═════ Dataset content ═════

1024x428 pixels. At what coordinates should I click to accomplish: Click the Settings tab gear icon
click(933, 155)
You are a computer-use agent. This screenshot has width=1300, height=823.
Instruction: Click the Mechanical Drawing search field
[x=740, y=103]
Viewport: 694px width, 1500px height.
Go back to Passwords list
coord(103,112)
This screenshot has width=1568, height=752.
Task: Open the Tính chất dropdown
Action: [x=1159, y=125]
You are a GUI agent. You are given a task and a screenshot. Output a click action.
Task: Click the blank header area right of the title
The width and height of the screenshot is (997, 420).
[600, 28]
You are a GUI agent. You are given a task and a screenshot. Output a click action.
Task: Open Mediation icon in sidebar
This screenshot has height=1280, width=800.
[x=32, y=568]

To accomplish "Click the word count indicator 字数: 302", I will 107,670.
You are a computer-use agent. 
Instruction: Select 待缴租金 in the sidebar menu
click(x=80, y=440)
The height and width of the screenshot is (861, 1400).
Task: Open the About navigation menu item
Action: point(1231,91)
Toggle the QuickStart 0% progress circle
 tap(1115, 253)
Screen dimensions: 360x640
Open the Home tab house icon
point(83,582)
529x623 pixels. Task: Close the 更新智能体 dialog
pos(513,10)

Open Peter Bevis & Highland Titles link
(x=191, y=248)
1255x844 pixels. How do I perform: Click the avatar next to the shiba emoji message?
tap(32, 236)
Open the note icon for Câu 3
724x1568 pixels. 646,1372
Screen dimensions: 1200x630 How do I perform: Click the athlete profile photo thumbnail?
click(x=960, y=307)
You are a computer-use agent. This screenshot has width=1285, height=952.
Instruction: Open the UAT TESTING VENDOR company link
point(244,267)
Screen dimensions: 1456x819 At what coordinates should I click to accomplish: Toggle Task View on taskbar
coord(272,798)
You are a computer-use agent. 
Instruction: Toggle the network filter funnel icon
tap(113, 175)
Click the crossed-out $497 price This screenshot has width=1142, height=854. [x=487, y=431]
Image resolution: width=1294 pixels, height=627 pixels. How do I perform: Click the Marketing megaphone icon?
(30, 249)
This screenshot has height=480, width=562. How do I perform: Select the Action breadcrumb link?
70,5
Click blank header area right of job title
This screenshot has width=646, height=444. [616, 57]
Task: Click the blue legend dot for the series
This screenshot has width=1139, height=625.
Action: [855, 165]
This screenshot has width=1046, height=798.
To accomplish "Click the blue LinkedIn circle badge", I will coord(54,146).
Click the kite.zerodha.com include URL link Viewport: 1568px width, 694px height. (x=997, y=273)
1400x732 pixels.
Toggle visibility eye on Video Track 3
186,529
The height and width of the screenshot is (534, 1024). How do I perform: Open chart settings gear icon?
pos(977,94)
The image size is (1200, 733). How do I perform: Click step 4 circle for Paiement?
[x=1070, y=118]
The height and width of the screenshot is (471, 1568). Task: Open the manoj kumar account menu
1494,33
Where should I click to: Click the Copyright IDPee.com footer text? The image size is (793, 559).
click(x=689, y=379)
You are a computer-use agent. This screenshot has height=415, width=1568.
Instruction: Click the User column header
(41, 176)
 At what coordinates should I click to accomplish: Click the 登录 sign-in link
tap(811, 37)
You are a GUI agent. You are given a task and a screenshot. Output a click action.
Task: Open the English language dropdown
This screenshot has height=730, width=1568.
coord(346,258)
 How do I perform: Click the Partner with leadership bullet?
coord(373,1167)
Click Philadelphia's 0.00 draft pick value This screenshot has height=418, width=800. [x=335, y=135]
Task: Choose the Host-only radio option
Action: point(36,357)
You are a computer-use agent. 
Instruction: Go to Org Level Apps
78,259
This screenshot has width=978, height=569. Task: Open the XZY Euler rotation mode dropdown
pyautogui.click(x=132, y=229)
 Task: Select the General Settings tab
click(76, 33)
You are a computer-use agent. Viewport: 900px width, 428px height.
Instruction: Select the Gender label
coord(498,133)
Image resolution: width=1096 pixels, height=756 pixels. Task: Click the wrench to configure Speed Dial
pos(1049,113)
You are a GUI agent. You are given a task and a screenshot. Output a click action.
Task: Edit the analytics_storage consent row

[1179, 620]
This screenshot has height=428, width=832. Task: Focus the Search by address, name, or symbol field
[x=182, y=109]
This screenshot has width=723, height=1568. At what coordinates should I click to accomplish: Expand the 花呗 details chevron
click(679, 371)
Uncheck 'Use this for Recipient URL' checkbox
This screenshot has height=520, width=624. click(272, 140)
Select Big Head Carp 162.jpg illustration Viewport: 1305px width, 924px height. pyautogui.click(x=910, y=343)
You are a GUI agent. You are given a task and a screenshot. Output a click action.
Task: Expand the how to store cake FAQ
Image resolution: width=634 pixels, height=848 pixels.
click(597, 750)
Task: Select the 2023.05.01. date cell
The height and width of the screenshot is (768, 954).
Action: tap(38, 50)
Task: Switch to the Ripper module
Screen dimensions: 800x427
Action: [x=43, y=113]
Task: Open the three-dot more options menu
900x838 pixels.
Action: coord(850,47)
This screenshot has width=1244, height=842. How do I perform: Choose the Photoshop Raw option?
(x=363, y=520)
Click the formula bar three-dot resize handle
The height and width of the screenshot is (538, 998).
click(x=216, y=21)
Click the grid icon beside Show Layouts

═════

### What you should do
Copy out, from the listing above, every line that contains the string "will".

### Solution for this task
To accomplish "Click the word count indicator 字数: 302", I will 107,670.
To accomplish "Click the blue LinkedIn circle badge", I will coord(54,146).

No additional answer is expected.